IgGA: A 'Cross-Isotype' Engineered Human Fc Antibody Domain that Displays Both IgG-like and IgA-like Effector Functions

摘要

All clinically approved antibodies are of the IgG isotype and mediate the clearance of target cells via binding to Fc gamma receptors and complement (C1q). Even though IgA can elicit powerful cytotoxic action via Fc alpha RI receptor binding, IgA antibodies have not been amenable to therapeutic development.
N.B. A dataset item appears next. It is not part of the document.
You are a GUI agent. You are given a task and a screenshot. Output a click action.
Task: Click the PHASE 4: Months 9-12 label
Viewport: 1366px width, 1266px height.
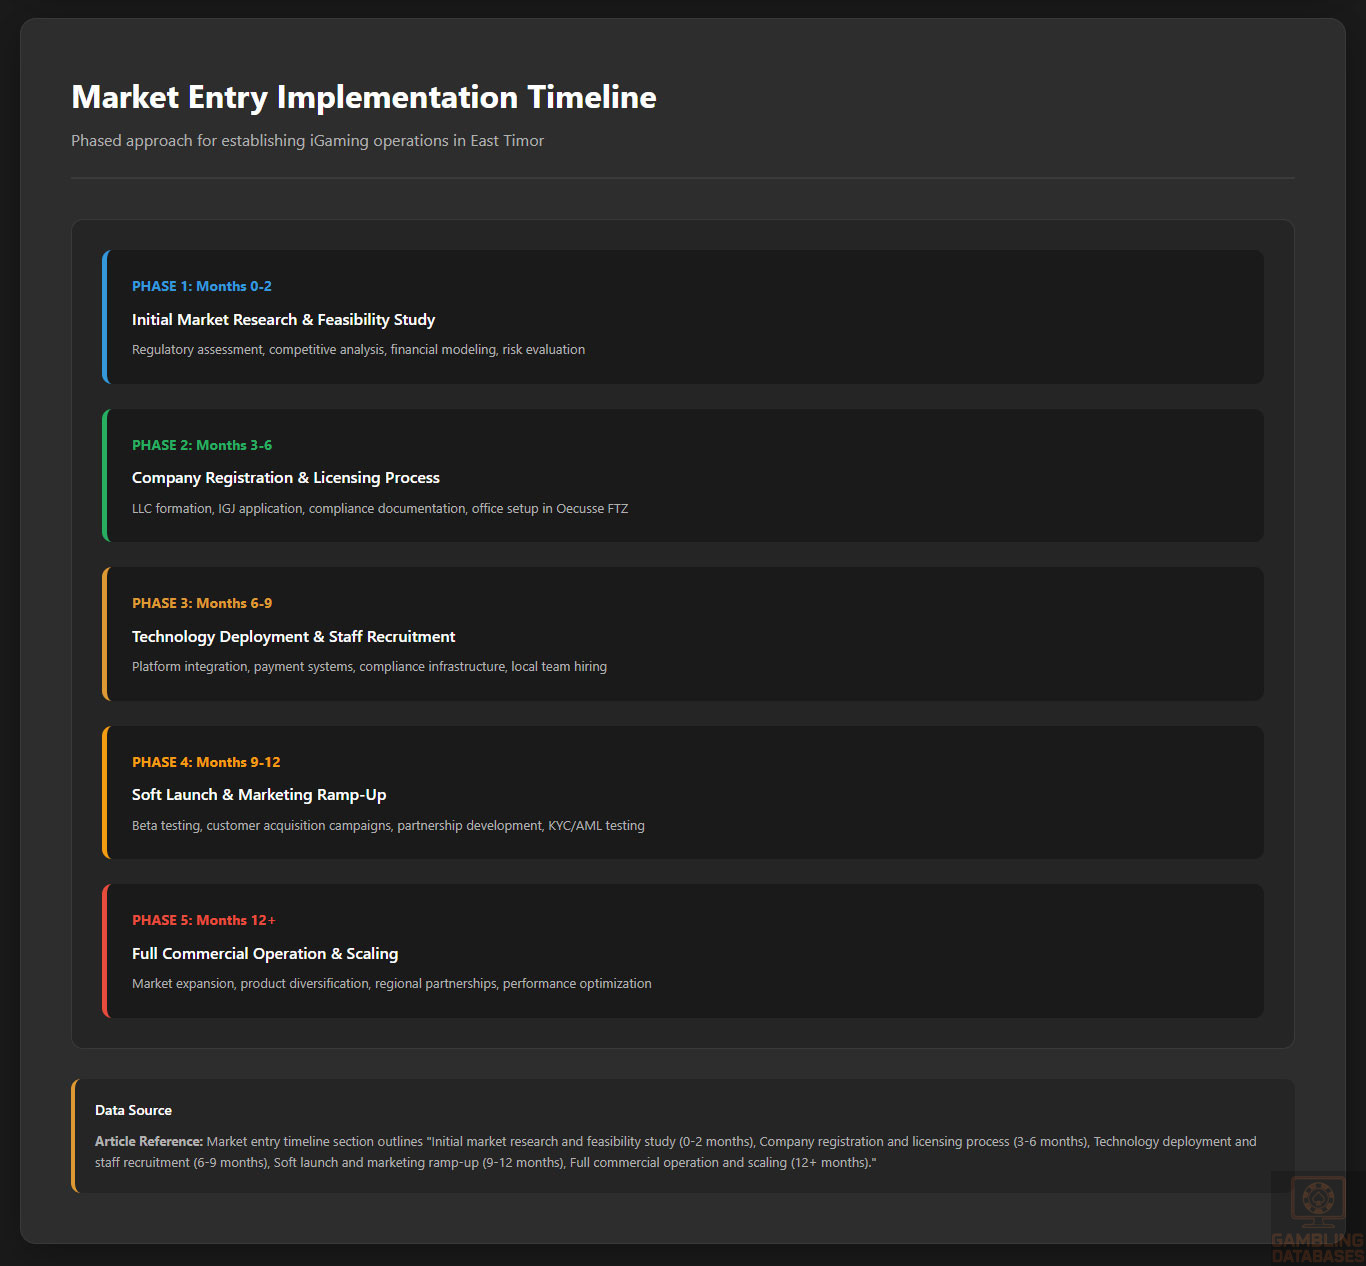click(x=206, y=762)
Here, we report the engineering of a "cross-isotype" antibody, IgGA, which combines the effector functions of both IgG and IgA. IgGA binds to Fc alpha RI with an affinity comparable to that of IgA, and to the activating Fc gamma receptors, Fc gamma RI and Fc gamma RIIa, with high affinity, and displays increased binding to C1q compared to IgG. Unlike trastuzumab-IgG, trastuzumab-IgGA potently activates both neutrophils and macrophages to kill Her2(+) cancer cells. Furthermore, IgGA mediates greater complement-dependent cytotoxicity than IgG1 or IgA antibodies. The multitude of IgGA effector functions could be important for therapeutic purposes and highlights the concept of engineering antibodies that combine effector functions from multiple antibody isotypes.